One of the seven sisters of Quitteria and Liberata (there were nine in total) was named Euphemia, or Eumelia.  Cornered by pursuing Roman soldiers, she threw herself from a cliff to avoid capture.  Where she fell, the rocks opened and swallowed her whole; a spring immediately appeared on the spot.

Picturesque, you say?
I've had occasion to write about "the Milky Way" before; I'll here reiterate that, like Rome, Compostela held significance way before the Christians adopted it. The pilgrimage to Compostela was a Celtic tradition that symbolized the journey of the soul from birth until death, following the sun until it sank into the sea at the end of the known earth. Unlike today, the Celtic pilgrimage did not end in the city itself, but at the beach and into the very ocean -- following the Sun towards death as it disappeared beyond the horizon at a significant westerly point. Perhaps this ocean terminus is why the shell is the Camino's symbol -- the journey is the destination. As previously stated, the medieval mind, attuned to a more visual language as opposed to the written word, recognized the shell to represent the soul's journey through life.
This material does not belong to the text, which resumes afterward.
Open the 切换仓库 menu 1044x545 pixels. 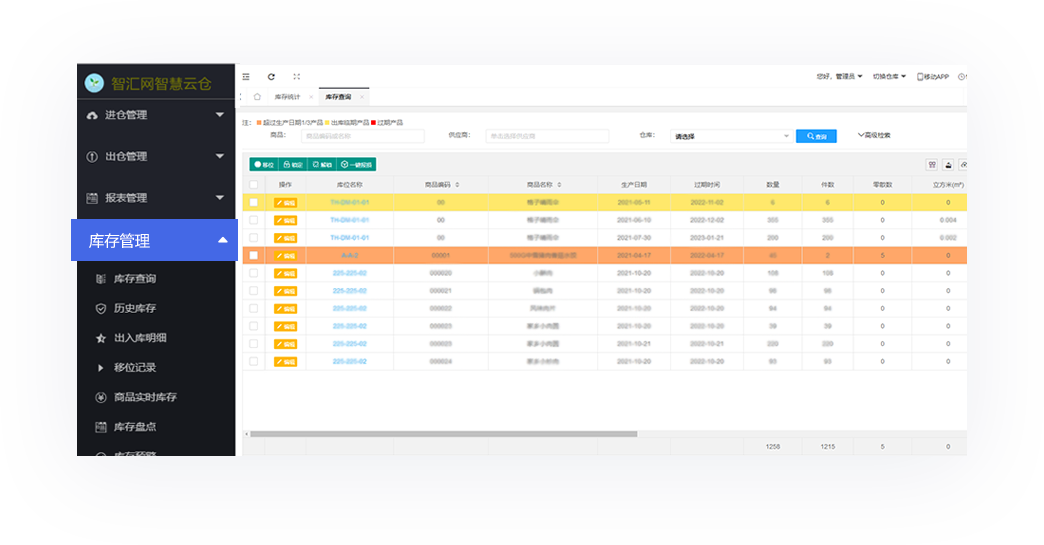click(x=888, y=76)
Think of Botticelli's "Birth of Venus"; the goddess is being birthed from the waters riding a shell. The goddess of erotic love is here a bit demure, but she surfs a giant shell, a vagina basically; "con" in French is the rather commonplace translation of the English "cunt". The root of course the same as concha. So it's not just the Argentines who make the link between the shell and the female sex. It's found in the Latin roots.

The basilica today
A small tower at the cemetery is marked with this pair of circles inscribed with a star.  I took a compass reading and it's not oriented towards any of the cardinal points. 
Ostensibly, the cult at Conques is centered around Sainte Foy, a.k.a. Santa Fe, a.k.a. Saint Faith. Faith personified. Faith was first associated with the city of Agen, where she was martyred during the reign of Diocletian for refusing to sacrifice to Pagan gods.  This was said to have occurred in the 3rd century. In the 9th century a monk stole her relics and brought them here. Legend has it that where he fell, exhausted, he struck his staff upon the ground and the water broke: a spring sprang up and he survived. Today a small chapel stands at this spot.  The sexual imagery is inescapable. A man wields a phallic staff and, driving it into the ground, causes life-giving waters to erupt from "mother" earth.  Again, St. Fris is said to have created a spring when he planted his standard in the ground.  His cult, which is highly localized in the Gers and almost unknown outside a few scattered places, developed around the same time as that of Saint Faith, that is to say when the nameless monk stole her relics.  Fris, Roch, Sainte Foy, the Virgin, all associated with healing waters.  Even today, the Pyrénées are dotted with towns built around thermal spring; cures effected at these spas are reimbursable by the national health insurance.  No coincidence then that Lourdes, another Pyrénéen town, is the most famous pilgrimage site in Catholicism -- based around its healing waters.  The modern pilgrim still honors these saints by carrying symbols of the masculine and feminine powers and the sexual union behind the miracle of life, as well as the source of the sin he or she is trying to expiate:  the modern pilgrim carries a staff, to which they usually attach a shell.  All in the name of the Holy Faith.

----

And I was going to do more with this when I began months ago but its been sitting around as a draft for so long I'm just gonna ding the bell and hand it off to the runner who takes it straight to the presses.  Then a sniff of cocaine, a Tom Collins, and a few hours of stimulating talk before the fireplace with my manservant Jacky.